On her final descent, the sun dripped toward the Western horizon, turning the sky into a pallet of pinks and blues and purples. Clouds threatened to blot out the water-color image as we broke into a clearing. The water called to us. Home, was all I could think.

Henry had reservations, his steps faltering as I tugged him along with me, down the hill.

“Marlie, are you sure that’s where we belong?” He came to a stop behind me.

I turned back to him; I could feel my face flushing in the cool air, then the blush of excitement and anticipation tinting my cheeks.

“This isn’t our world, Henry.”

“But,” he hesitated. He looked up at the trees, the sky. “This world though. It feels so…”

“Ours is below the surface. Don’t you feel it pulling us? Hear it calling to us?”

Henry shook his head. “That can’t be right.”

My heart stopped. We were already too late. He’d been free of the water too long. He forgot who we were, what we were. I needed to act fast if I was going to save my love. With only minutes to spare, I grabbed his hand and pulled him down the hill with me to the dock.

The sun, just brushing the tree tops, was disappearing fast.

At a full run, I refused to let go of Henry’s hand. Just before the wood planks came to an abrupt stop, Henry’s hand jerked free. With too much momentum built up, I couldn’t stop. I was already flying through the air, arms stretched out to the side for a few seconds before I brought my hands together and sliced into the choppy water. Beneath the surface, I felt my legs fuse together, my tail propelling me through the cool, dark world we came from.

Oh how I’d missed that feeling, that feeling of belonging to the place I was. I would have kept going, the other world nearly forgotten already, but something stopped me. My heart let me go no further, pulled me back to the surface. I stayed where I was, for just seconds, before turning back to where I’d just come from.

His hair, normally a golden blond, turned to a fiery shade of red in the disappearing light. He stood there, jaw slack, at the end of the dock.
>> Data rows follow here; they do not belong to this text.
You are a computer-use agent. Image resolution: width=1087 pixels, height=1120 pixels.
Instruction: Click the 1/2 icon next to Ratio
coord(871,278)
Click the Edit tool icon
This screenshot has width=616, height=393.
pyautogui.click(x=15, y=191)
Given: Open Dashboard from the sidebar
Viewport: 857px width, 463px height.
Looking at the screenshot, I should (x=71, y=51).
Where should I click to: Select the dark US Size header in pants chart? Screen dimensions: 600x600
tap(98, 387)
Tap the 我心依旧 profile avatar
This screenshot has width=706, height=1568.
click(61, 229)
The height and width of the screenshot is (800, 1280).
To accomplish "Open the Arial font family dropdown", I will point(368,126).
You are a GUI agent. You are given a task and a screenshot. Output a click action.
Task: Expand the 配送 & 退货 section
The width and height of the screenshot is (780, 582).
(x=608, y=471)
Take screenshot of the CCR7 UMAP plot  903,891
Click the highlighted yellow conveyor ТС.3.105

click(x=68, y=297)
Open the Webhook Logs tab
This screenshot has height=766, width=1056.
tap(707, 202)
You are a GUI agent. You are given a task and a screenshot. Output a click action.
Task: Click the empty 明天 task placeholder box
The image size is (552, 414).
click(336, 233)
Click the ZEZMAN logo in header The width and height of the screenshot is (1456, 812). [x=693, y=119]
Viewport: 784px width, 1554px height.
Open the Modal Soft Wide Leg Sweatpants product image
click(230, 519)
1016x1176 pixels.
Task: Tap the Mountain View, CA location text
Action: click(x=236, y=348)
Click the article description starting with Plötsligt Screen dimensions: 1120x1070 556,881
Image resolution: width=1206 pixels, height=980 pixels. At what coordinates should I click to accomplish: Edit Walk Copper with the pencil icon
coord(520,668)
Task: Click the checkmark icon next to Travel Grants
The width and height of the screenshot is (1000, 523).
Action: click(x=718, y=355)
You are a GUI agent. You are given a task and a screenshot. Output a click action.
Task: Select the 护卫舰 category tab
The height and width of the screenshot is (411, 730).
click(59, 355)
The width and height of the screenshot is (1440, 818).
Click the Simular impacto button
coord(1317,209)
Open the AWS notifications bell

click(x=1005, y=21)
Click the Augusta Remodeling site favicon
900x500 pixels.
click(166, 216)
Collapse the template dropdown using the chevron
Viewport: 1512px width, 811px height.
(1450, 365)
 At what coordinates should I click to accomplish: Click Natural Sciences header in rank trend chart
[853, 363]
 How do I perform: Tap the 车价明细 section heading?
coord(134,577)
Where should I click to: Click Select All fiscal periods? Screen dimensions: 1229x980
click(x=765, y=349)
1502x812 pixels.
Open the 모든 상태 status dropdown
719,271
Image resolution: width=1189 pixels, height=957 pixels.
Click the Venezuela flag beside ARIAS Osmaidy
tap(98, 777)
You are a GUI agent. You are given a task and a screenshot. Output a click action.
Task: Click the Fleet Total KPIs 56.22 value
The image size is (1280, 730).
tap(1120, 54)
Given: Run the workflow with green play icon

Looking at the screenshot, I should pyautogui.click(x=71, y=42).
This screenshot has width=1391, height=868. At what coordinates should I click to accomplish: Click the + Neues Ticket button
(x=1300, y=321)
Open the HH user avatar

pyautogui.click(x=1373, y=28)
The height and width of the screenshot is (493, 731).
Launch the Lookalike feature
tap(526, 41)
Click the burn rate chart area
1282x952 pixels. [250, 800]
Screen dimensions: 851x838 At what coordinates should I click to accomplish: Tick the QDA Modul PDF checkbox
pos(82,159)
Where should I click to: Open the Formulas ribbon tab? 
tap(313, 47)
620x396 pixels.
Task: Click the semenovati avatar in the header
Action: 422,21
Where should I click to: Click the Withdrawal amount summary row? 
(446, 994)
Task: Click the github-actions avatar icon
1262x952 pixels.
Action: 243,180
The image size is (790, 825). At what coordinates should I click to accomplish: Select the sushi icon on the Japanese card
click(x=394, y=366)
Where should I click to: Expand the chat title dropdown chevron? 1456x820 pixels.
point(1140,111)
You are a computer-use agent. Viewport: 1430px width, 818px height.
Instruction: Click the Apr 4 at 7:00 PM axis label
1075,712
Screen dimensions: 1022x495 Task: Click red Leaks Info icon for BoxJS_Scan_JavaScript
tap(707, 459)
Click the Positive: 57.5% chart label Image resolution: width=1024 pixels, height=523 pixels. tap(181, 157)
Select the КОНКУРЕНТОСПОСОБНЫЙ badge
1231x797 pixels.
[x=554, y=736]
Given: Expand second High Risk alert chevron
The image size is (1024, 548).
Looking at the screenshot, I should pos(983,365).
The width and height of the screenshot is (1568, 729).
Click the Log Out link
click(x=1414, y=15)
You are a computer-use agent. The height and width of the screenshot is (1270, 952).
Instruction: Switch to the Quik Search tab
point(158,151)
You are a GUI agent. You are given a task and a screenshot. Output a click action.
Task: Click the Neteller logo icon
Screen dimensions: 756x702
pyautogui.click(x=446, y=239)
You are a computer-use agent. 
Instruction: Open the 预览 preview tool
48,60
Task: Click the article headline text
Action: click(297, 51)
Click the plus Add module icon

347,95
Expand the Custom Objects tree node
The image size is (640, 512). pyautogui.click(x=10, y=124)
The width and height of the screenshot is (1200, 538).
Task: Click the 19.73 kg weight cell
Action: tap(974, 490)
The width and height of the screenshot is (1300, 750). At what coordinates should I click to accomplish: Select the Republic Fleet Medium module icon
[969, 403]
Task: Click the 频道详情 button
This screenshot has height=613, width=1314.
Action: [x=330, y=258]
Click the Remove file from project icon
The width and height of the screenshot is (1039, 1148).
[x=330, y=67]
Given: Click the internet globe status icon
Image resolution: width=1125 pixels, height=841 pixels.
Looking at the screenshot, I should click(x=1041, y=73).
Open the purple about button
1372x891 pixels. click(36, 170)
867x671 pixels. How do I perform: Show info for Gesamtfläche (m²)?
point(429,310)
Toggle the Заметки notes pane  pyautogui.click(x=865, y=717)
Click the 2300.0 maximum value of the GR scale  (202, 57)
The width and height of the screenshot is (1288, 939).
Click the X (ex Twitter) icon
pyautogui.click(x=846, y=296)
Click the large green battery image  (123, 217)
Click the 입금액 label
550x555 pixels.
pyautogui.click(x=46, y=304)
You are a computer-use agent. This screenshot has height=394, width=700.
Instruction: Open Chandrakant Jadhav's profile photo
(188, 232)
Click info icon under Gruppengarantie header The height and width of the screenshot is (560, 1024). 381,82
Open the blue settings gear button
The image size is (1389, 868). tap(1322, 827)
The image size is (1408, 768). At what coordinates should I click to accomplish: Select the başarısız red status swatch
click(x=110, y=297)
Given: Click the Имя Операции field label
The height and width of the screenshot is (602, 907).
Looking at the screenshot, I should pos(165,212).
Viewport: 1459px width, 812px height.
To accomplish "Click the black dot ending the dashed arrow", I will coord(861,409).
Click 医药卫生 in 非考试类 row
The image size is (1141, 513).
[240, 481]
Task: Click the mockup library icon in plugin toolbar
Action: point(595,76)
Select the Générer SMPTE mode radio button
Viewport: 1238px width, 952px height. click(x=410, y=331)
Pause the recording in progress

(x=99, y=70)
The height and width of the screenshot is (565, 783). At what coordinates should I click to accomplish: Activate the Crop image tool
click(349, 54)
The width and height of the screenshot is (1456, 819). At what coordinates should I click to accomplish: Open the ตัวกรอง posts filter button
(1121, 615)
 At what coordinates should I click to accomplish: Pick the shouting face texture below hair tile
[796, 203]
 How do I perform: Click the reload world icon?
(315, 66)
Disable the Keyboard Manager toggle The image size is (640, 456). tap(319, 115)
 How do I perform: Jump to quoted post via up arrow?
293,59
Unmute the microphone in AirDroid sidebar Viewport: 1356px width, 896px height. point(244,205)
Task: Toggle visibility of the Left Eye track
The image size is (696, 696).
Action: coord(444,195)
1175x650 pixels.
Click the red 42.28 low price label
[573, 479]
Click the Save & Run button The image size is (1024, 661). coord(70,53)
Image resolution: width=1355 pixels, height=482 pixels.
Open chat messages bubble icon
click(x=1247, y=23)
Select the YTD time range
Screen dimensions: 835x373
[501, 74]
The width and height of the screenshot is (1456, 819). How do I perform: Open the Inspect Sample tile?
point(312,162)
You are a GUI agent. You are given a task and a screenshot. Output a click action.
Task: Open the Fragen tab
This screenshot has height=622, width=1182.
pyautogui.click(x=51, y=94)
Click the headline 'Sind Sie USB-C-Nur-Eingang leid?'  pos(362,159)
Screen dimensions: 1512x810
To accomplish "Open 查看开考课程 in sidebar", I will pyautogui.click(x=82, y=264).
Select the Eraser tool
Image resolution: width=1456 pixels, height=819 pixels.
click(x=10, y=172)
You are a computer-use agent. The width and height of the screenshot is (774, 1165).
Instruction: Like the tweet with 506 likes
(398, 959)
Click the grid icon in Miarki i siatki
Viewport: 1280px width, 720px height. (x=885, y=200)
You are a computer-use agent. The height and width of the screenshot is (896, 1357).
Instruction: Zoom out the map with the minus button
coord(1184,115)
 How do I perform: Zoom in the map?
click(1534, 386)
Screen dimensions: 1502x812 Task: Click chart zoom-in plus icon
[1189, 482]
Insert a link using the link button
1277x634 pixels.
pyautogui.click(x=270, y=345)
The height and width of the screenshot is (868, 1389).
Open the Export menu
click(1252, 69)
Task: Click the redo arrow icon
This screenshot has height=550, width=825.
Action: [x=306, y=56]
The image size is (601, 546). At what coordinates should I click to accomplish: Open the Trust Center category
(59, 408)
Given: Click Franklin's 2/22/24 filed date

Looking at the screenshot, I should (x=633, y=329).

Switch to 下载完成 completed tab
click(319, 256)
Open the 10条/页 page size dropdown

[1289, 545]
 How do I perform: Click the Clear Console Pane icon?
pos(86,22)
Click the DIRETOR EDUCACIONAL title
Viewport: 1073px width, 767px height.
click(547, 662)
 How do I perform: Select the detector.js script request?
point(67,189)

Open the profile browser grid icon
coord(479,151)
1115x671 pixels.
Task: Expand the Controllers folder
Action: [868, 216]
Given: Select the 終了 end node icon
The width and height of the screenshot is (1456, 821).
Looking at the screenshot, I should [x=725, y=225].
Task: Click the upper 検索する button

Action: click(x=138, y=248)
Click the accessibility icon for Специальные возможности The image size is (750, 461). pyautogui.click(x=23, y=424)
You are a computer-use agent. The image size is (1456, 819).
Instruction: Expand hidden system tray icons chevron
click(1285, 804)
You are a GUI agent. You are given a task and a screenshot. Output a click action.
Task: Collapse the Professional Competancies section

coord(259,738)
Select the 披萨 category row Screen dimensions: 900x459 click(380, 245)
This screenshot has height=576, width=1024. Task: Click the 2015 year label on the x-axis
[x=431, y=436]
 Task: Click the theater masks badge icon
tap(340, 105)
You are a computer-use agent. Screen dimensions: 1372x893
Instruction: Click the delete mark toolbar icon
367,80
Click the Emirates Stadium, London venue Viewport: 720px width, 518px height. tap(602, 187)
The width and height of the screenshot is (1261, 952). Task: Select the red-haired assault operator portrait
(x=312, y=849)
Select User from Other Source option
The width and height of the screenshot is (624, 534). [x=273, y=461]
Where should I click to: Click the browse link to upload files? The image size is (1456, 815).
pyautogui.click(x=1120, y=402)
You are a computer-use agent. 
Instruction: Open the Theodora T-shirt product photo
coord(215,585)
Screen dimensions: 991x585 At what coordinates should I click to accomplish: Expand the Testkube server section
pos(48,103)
Terror filled his eyes as he stared at me.

“Henry, you have to trust me. I know it’s been a long time, but this is where you belong. You don’t belong up there. We belong down here. We’re merfolk.” The sun, half hidden now, sent me into panic mode. “Henry, please. Jump in. You’ll die if you don’t.”

Strong hands wrapped around my tail and pulled me under, but I fought free and surfaced again. “Henry!”

He jumped when I screamed his name.

I grabbed his ankle, the only thing I could reach. “It’s happening, Henry. Now! You need to jump in.” Hands tried to drag me down, but I held on. Without Henry, life below the surface was no life at all. I would rather die with him than live without him.

A tear dripped from his lashes and slid down his cheek, glistening in that last ray of sunlight.

“I’m sorry.” His voice, barely a whisper in the roar of the wind as the freeze overtook him.

“Henry!” I sobbed as his form turned to ice. Another pull from below, but it was too late; everything above the surface was already frozen.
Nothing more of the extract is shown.